Input for this task Start Marker

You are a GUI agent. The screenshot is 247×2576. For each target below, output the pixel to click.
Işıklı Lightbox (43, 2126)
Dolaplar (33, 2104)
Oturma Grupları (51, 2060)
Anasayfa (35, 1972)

Input for this task End Marker

Every entry above needs to be written out again exactly.

* [Solution to this task]
You are a GUI agent. The screenshot is 247×2576. For each target below, output the pixel to click.
Işıklı Lightbox (43, 2126)
Dolaplar (33, 2104)
Oturma Grupları (51, 2060)
Anasayfa (35, 1972)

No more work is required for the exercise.